Suddenly the sullen brothers are all attention. Even at a distance Blanche commands in a way that Louis cannot.
“She has dispatched the monies that Her Majesty”—he nods appreciatively in my direction—“so presciently wrote to request on our behalf the moment the terms of my surrender were known to her.”
It was, I think, the one time in my sixteen-year marriage that I have ever written to Blanche with honest and bold language. I knew our chests here could not supply the balance of the ransom and knew as well that the dragon would do everything in her power to assist Louis.
“Our mother earnestly entreats me to return to France with haste on the grounds that my kingdom has need of me and that my truce with the English king soon expires. She is also particularly eager for you, Alphonse, to claim in person the county of Toulouse, which became yours upon the death of your good wife’s father.”
“I will go home most willingly t
he moment Your Majesty is ready!” Alphonse replies with real eagerness.
“Hm.”
The tone of Louis’s voice, not entirely approving, shocks me into wariness. Surely we are going home as soon as the last monies are paid? I’ve written to little Louis and told him as much.
“After receiving our mother’s letter, I summoned the noblemen who live and hold possessions in this land.
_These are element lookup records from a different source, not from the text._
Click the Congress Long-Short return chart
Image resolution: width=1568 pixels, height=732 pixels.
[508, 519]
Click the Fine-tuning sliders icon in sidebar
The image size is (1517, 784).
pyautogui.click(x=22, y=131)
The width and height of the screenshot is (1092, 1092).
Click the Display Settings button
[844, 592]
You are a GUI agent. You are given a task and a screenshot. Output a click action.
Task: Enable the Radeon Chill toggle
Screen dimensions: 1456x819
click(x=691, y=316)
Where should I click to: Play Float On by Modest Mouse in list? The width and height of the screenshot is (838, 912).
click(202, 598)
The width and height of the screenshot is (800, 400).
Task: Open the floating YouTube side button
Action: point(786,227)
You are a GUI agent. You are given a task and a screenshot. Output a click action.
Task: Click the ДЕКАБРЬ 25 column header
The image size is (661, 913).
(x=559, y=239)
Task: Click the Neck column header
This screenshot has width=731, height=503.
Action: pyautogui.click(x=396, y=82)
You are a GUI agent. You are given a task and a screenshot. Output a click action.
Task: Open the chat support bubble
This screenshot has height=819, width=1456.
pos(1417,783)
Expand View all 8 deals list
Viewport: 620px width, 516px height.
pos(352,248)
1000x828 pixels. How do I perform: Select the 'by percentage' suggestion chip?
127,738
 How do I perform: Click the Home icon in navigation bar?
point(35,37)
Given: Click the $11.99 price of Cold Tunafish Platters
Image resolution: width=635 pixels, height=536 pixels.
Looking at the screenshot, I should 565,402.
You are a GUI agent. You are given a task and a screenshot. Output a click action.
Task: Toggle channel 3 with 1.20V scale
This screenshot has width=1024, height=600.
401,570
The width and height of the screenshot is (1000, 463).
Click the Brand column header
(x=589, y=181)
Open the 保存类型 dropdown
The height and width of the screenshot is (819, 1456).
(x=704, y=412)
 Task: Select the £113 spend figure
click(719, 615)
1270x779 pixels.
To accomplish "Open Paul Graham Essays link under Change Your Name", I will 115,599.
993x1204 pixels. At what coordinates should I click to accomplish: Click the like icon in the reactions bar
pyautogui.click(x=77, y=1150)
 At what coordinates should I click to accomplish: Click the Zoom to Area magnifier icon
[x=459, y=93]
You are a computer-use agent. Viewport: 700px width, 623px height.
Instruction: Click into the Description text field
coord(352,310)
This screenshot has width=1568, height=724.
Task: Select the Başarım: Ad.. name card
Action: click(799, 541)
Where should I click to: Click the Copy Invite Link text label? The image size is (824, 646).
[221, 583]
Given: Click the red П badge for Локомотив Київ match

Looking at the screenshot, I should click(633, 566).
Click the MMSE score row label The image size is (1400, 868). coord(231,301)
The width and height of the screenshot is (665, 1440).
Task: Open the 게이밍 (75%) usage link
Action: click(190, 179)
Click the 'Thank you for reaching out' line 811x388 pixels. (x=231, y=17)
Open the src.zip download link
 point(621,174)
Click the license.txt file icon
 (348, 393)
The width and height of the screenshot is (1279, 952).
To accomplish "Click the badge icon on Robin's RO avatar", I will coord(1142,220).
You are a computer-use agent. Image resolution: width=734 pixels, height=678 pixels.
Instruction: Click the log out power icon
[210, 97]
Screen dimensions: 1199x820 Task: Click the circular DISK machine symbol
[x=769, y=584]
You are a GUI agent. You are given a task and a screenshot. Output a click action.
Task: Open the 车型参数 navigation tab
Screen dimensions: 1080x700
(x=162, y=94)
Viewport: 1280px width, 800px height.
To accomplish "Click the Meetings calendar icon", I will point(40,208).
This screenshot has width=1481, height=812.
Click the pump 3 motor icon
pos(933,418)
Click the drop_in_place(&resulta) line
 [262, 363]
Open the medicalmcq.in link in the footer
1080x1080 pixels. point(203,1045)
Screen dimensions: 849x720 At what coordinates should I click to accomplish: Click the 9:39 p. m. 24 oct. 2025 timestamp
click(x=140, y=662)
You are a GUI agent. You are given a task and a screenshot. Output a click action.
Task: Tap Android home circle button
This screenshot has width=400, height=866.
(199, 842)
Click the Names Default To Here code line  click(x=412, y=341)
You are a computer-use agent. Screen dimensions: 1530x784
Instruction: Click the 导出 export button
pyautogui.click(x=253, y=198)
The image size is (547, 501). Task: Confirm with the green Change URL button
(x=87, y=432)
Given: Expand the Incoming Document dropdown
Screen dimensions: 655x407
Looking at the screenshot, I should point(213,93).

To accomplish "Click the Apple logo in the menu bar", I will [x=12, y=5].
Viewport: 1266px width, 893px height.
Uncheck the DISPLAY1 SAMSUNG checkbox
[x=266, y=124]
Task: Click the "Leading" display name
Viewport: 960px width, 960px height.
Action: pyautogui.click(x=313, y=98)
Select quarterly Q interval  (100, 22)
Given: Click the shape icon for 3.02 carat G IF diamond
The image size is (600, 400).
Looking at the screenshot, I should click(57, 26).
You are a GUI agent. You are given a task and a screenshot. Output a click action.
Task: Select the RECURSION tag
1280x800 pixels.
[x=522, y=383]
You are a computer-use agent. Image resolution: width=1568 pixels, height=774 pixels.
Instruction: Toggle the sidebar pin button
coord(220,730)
Unlike you, Brother, they show little zeal for my departure.”
“What?” Charles blurts the word out without thinking. Then, recalling to whom he speaks, he sits up straight in his chair and in a more careful tone says, “Pardon me, Your Majesty, but surely you do not think of staying in this forsaken place. With so few knights left, what would Your Majesty propose by it?”
“The barons here seem to think this land will be lost in its entirety if I withdraw. But”—Louis puts up a hand to stop Charles who shows every sign of interrupting—“I make no decision on the point at present. No, I will hear advice before deciding such an important matter.”
Charles looks momentarily relieved; then his face clouds again. “Whose advice?”
“Yours, Brother, to be sure, but also the advice of my councilors and of the preudommes who survived the desert with us and have ever given me excellent counsel even when I would not hear it. And, of course, I will hear the opinion of the Holy Father’s legate.”
I can guess what Charles and Alphonse are thinking. As soon as they leave this room, they will seek the very men whom Louis names and secure their opinions. I would do the same had I the purse or the political connections for such action. Next month it will be two years complete since we set sail from Aigues-Mortes. We have exhausted what supplies we did not abandon in Damietta, and our mighty army is largely dead or imprisoned in Egypt. There is nothing for it but to swallow our pride, accept our defeat, and go back to France. Why not do so at once so that Louis can continue to recover his health in his own kingdom?